名古屋大学は、同大学大学院医学系研究科循環器内科学の津田卓眞大学院生、竹藤幹人助教、室原豊明教授らの研究グループが、マックスプランク心臓肺研究所のStefan Offermanns博士と自治医科大学の小谷和彦博士らの研究グループとの共同研究において、Gタンパク質共役受容体のCorticotropin releasing hormone receptor 2(以下、CRHR2)が慢性心不全発症に関与していることを明らかにしたと発表した。この研究成果は5月26日付で、国際医学雑誌「The Journal of Experimental Medicine」に掲載された。

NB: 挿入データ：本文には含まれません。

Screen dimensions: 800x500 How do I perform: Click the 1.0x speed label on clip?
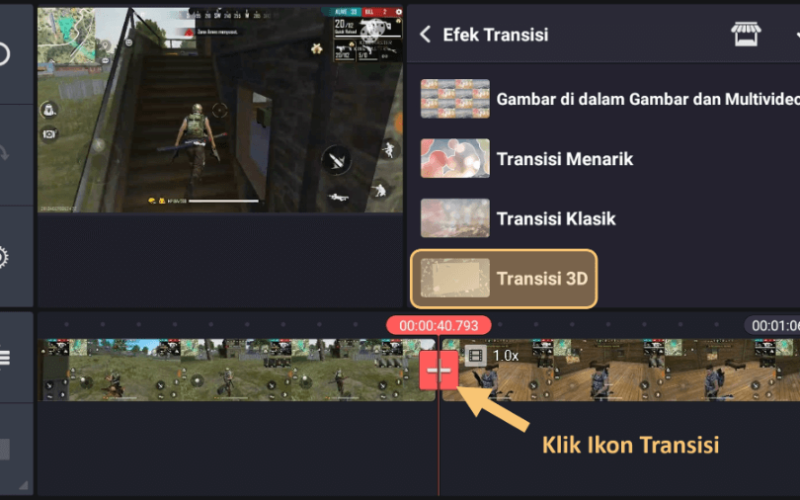pos(506,356)
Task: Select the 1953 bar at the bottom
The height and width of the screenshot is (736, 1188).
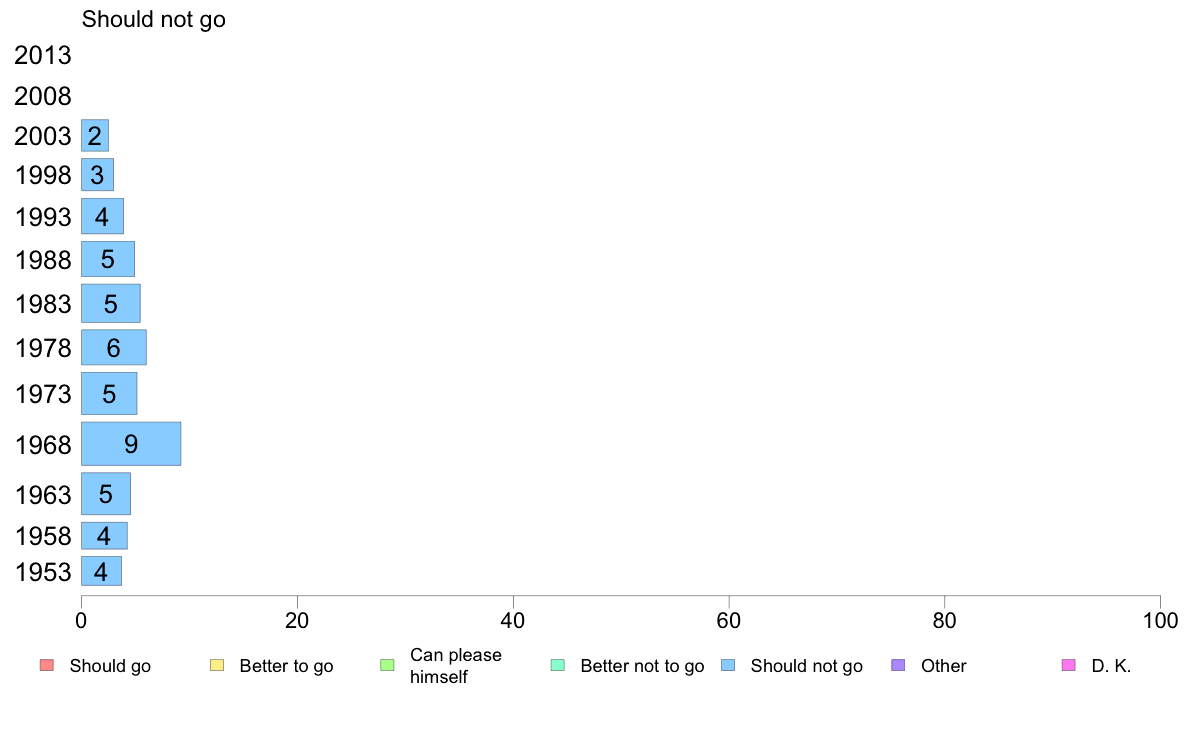Action: [x=102, y=572]
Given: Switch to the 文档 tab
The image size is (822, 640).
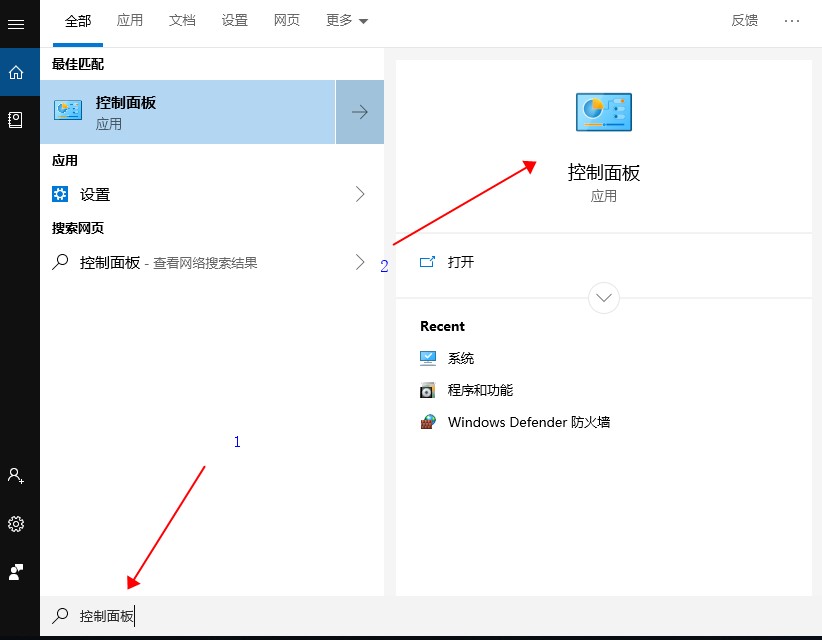Looking at the screenshot, I should tap(182, 21).
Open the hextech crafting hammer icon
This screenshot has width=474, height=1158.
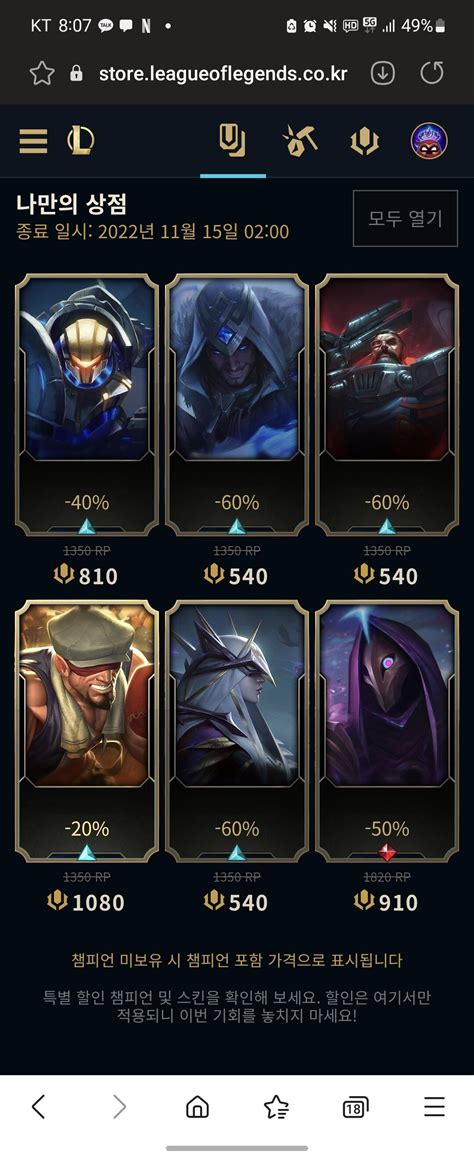pos(300,140)
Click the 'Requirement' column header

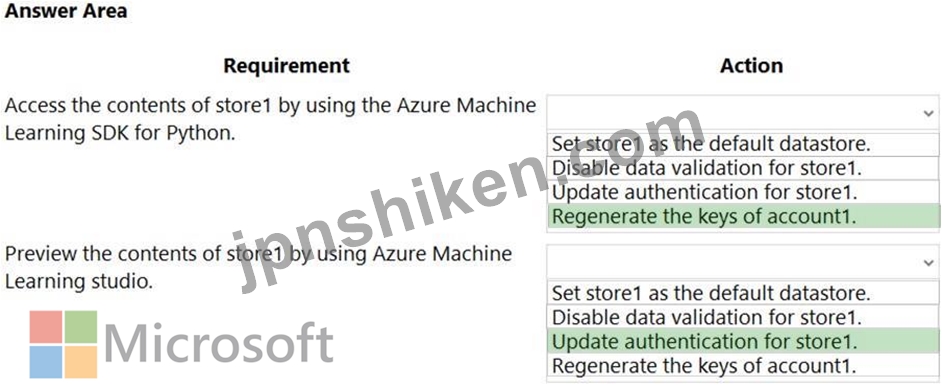(x=287, y=65)
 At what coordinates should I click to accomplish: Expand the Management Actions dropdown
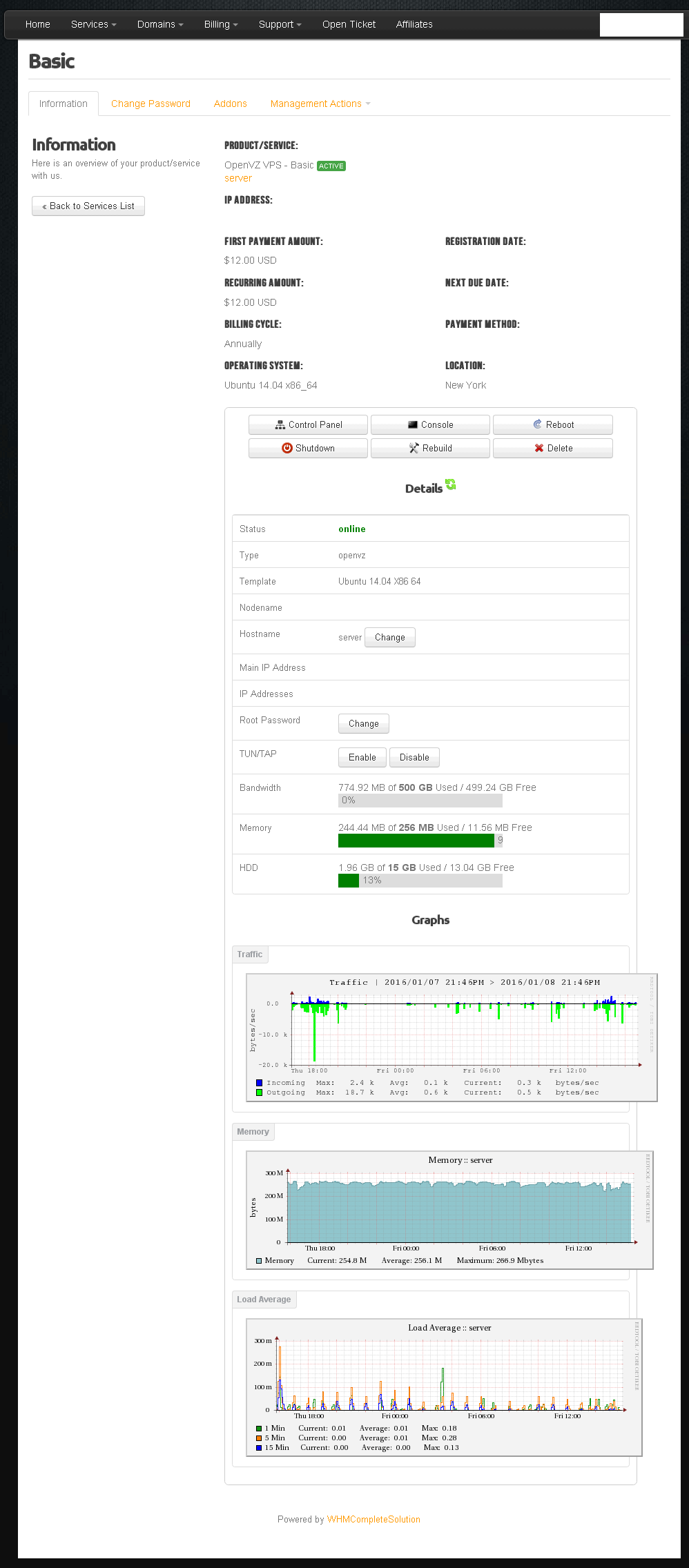pyautogui.click(x=320, y=104)
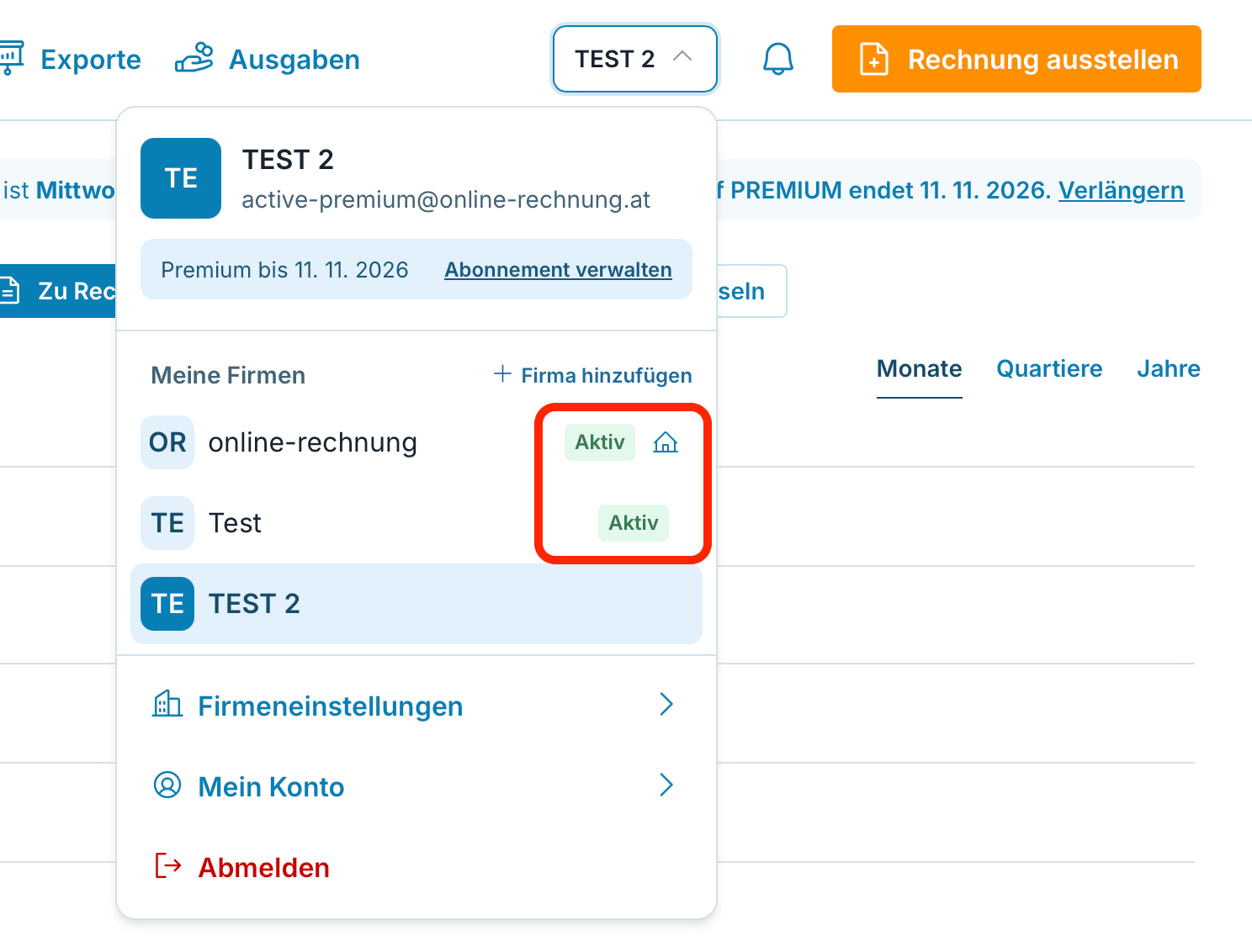Click the home icon next to online-rechnung

pyautogui.click(x=666, y=442)
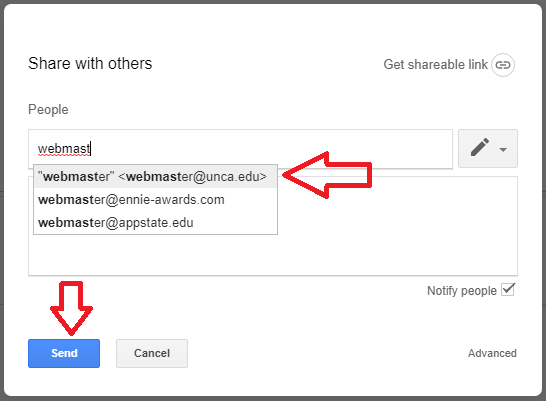Click the People field label
The image size is (546, 401).
tap(48, 110)

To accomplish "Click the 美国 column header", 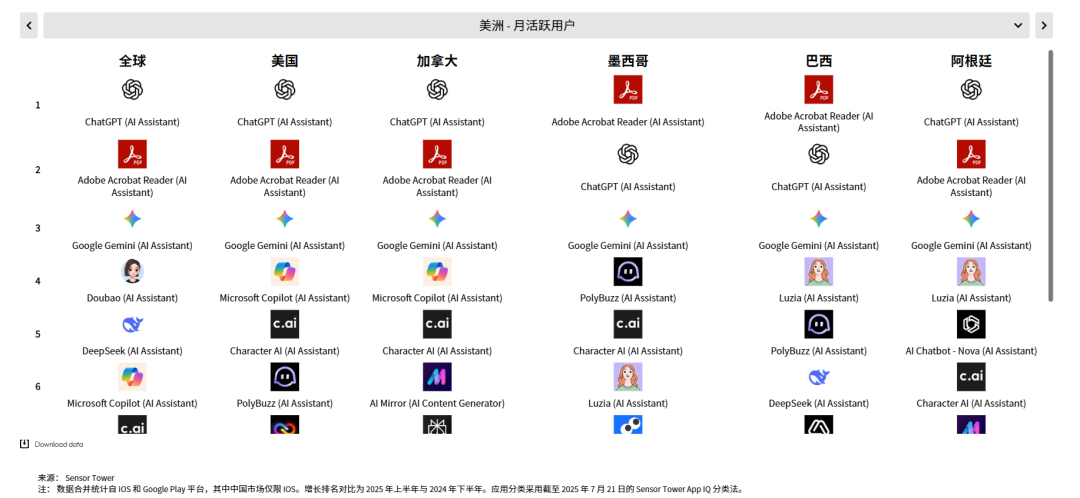I will tap(284, 61).
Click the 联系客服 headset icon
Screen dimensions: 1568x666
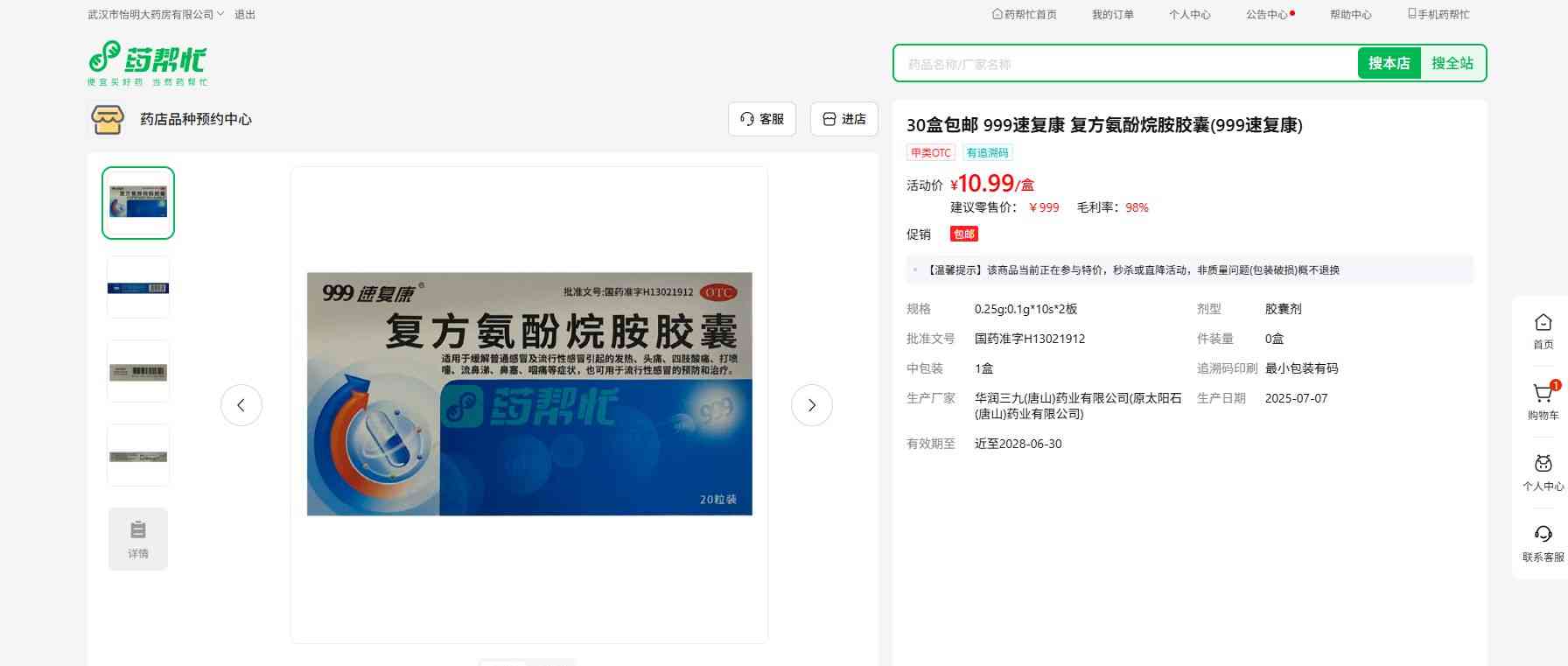(1543, 535)
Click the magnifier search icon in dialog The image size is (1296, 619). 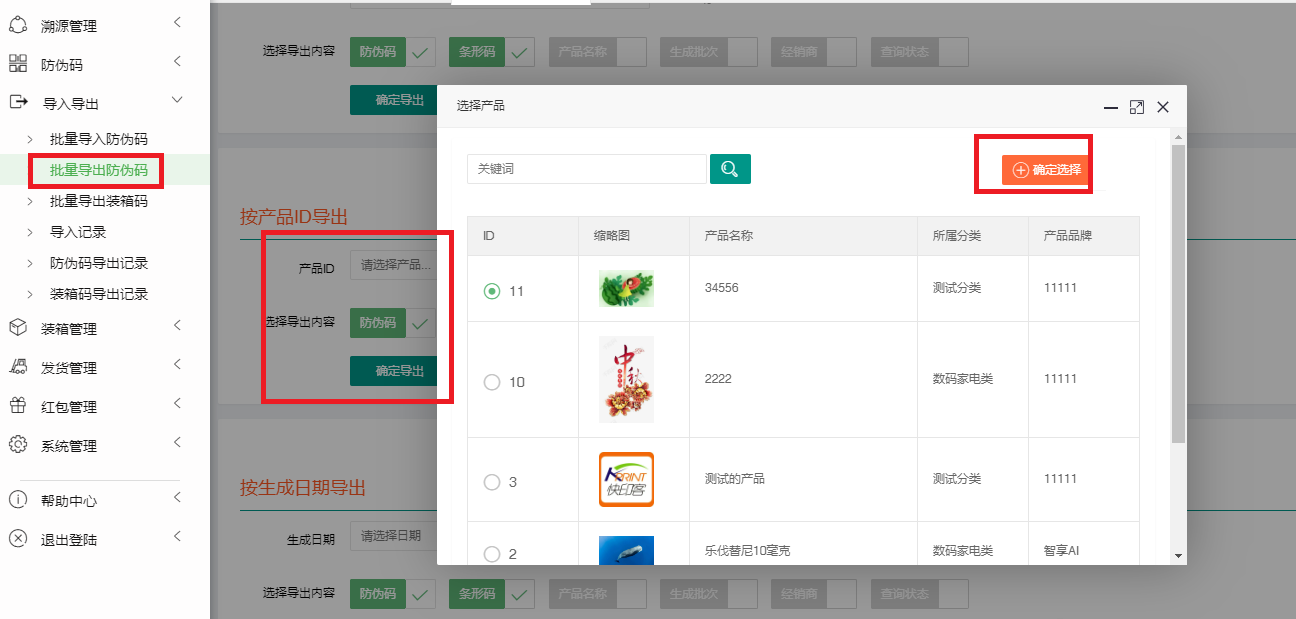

CRHR2が慢性心不全発症に関与(出所:名大ニュースリリース※PDF)s

循環動態の破綻である「心不全」の患者数は増加傾向にあり、人口動態統計(厚生労働省)の疾患別死因では、心疾患による死亡は悪性新生物に次いで第2位と、予後不良の疾患として知られている。循環動態の破綻は、心筋症や弁膜症などの心臓疾患によって生じ、近年は糖尿病・腎不全・高血圧といった生活習慣病や慢性疾患が循環動態破綻の原因になるとして、それを改善する新規治療法の開発が期待されている。

研究グループは、循環動態破綻(心不全)マウスモデルを用いて、マウス遺伝子コード上から推測される600種の全GPCRの心臓における発現量を網羅的に解析したところ、CRHR2が慢性心不全時に有意に上昇していたという。

また、CRHR2アゴニストの循環動態への影響を確かめるため、埋め込み型浸透圧ポンプを用いて、CRHR2アゴニストをマウスに2週間持続投与したところ、投与量依存的に心機能 が低下し、一方で、CRHR2阻害薬をマウス心不全モデル(TAC)に4週間投与したところ、心不全マーカーであるBNP上昇が抑制され、心臓超音波検査上、心収縮力の改善を示したということだ。

さらに、健常者200名と拡張型心筋症患者60名の血液サンプルを採取し、血中CRHR2アゴニスト濃度を測定したところ、心不全は弁膜症、 虚血性心疾患、膠原病など様々な疾患によって引き起こされるため、心不全患者では血中CRHR2 アゴニスト濃度が上昇することも明らかになったとのことだ。

以上のことから、CRHR2が心不全の新規検査法と新規治療薬の開発に貢献することが期待される。この研究では、CRHR2阻害薬はマウス心不全モデルにおいて評価をしているが、今後は臨床応用にむけた創薬研究へ発展させると説明している。